Written task —
Starting with the line containing "Open the Занятость dropdown arrow" and continuing through the line containing "the 搜索模型平台 search", rewrite that part of the data with "search field" replaced by "search box" and everything else left unchanged.

Dataset records —
____________________
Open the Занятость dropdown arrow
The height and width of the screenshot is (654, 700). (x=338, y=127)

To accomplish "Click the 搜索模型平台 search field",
____________________
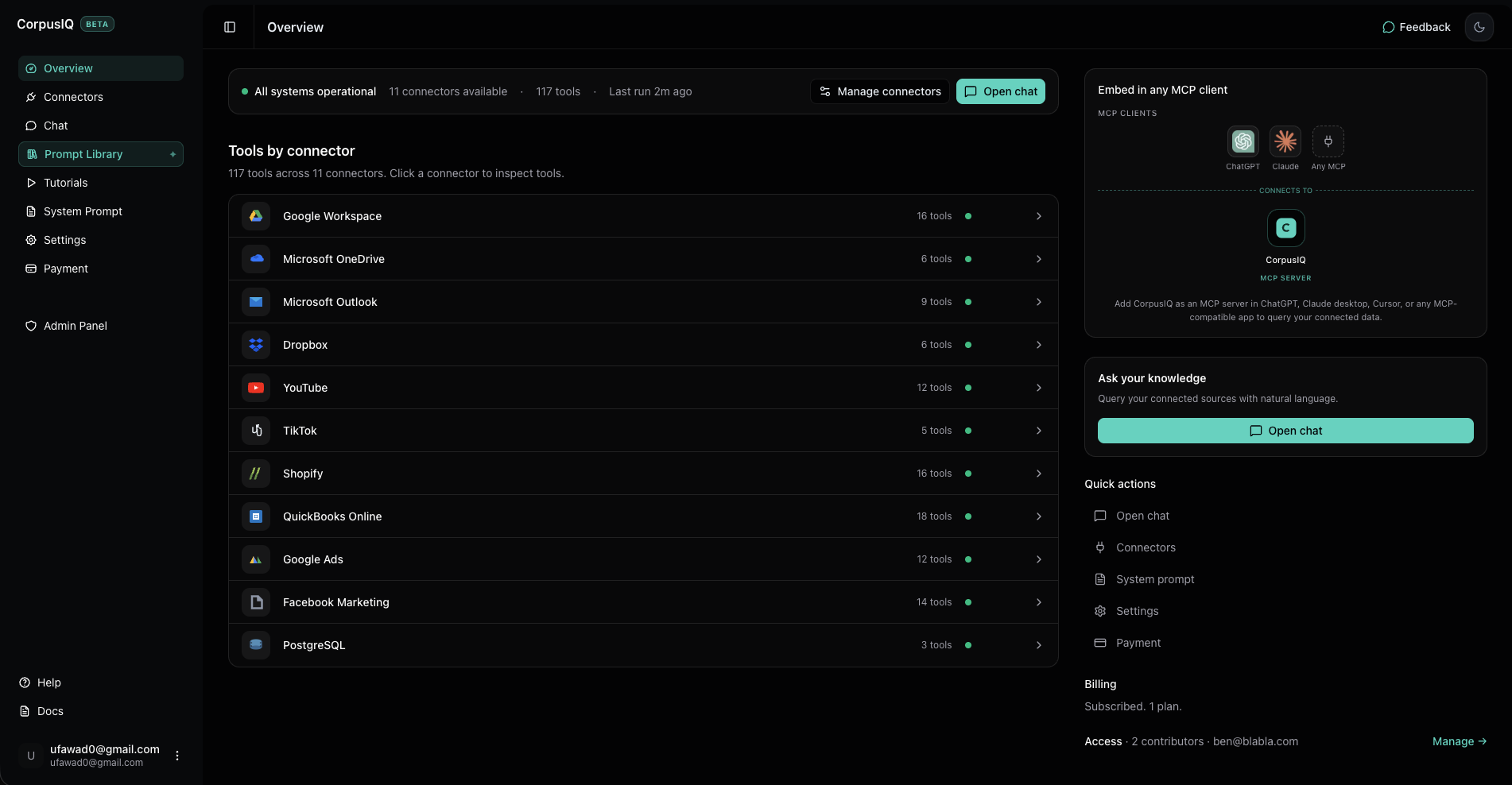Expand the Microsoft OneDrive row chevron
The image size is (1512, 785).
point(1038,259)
____________________
Result of the task —
Open the Занятость dropdown arrow
The height and width of the screenshot is (654, 700). (x=338, y=127)

To accomplish "Click the 搜索模型平台 search box",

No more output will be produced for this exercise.